- [Aim] Give every line of the records below as a JSON list of strings, one string per line, with blank lines left out.

------------------------------------------------------------

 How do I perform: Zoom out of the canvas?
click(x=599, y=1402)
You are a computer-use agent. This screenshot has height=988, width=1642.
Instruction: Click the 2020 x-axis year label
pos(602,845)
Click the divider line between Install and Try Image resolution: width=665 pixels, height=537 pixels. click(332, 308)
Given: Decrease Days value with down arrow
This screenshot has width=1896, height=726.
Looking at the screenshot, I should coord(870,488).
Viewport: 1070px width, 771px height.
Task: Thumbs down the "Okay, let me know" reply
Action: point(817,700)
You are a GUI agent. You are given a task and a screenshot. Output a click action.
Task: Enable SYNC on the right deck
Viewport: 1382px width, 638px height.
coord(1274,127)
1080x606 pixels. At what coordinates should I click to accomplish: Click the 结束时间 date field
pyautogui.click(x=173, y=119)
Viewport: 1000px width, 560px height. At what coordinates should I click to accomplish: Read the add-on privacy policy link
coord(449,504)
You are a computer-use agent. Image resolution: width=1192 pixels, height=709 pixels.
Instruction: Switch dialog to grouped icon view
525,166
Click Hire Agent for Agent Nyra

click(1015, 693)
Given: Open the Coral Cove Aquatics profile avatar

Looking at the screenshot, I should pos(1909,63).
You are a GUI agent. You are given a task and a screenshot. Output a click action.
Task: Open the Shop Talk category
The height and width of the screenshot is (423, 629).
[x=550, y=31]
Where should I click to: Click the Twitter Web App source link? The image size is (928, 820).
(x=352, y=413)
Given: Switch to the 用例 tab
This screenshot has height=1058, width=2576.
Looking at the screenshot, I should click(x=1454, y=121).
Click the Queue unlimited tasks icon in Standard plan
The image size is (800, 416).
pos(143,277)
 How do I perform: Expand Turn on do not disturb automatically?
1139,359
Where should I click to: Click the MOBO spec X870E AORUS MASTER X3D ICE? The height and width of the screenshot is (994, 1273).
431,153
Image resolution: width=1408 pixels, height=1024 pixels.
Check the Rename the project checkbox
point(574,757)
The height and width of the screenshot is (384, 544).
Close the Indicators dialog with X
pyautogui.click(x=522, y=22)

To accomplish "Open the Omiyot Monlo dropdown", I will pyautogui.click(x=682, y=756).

------------------------------------------------------------

- [Response to the exercise]
[
  " How do I perform: Zoom out of the canvas?",
  "click(x=599, y=1402)",
  "You are a computer-use agent. This screenshot has height=988, width=1642.",
  "Instruction: Click the 2020 x-axis year label",
  "pos(602,845)",
  "Click the divider line between Install and Try Image resolution: width=665 pixels, height=537 pixels. click(332, 308)",
  "Given: Decrease Days value with down arrow",
  "This screenshot has width=1896, height=726.",
  "Looking at the screenshot, I should coord(870,488).",
  "Viewport: 1070px width, 771px height.",
  "Task: Thumbs down the \"Okay, let me know\" reply",
  "Action: point(817,700)",
  "You are a GUI agent. You are given a task and a screenshot. Output a click action.",
  "Task: Enable SYNC on the right deck",
  "Viewport: 1382px width, 638px height.",
  "coord(1274,127)",
  "1080x606 pixels. At what coordinates should I click to accomplish: Click the 结束时间 date field",
  "pyautogui.click(x=173, y=119)",
  "Viewport: 1000px width, 560px height. At what coordinates should I click to accomplish: Read the add-on privacy policy link",
  "coord(449,504)",
  "You are a computer-use agent. Image resolution: width=1192 pixels, height=709 pixels.",
  "Instruction: Switch dialog to grouped icon view",
  "525,166",
  "Click Hire Agent for Agent Nyra",
  "click(1015, 693)",
  "Given: Open the Coral Cove Aquatics profile avatar",
  "Looking at the screenshot, I should pos(1909,63).",
  "You are a GUI agent. You are given a task and a screenshot. Output a click action.",
  "Task: Open the Shop Talk category",
  "The height and width of the screenshot is (423, 629).",
  "[x=550, y=31]",
  "Where should I click to: Click the Twitter Web App source link? The image size is (928, 820).",
  "(x=352, y=413)",
  "Given: Switch to the 用例 tab",
  "This screenshot has height=1058, width=2576.",
  "Looking at the screenshot, I should click(x=1454, y=121).",
  "Click the Queue unlimited tasks icon in Standard plan",
  "The image size is (800, 416).",
  "pos(143,277)",
  " How do I perform: Expand Turn on do not disturb automatically?",
  "1139,359",
  "Where should I click to: Click the MOBO spec X870E AORUS MASTER X3D ICE? The height and width of the screenshot is (994, 1273).",
  "431,153",
  "Image resolution: width=1408 pixels, height=1024 pixels.",
  "Check the Rename the project checkbox",
  "point(574,757)",
  "The height and width of the screenshot is (384, 544).",
  "Close the Indicators dialog with X",
  "pyautogui.click(x=522, y=22)",
  "To accomplish \"Open the Omiyot Monlo dropdown\", I will pyautogui.click(x=682, y=756)."
]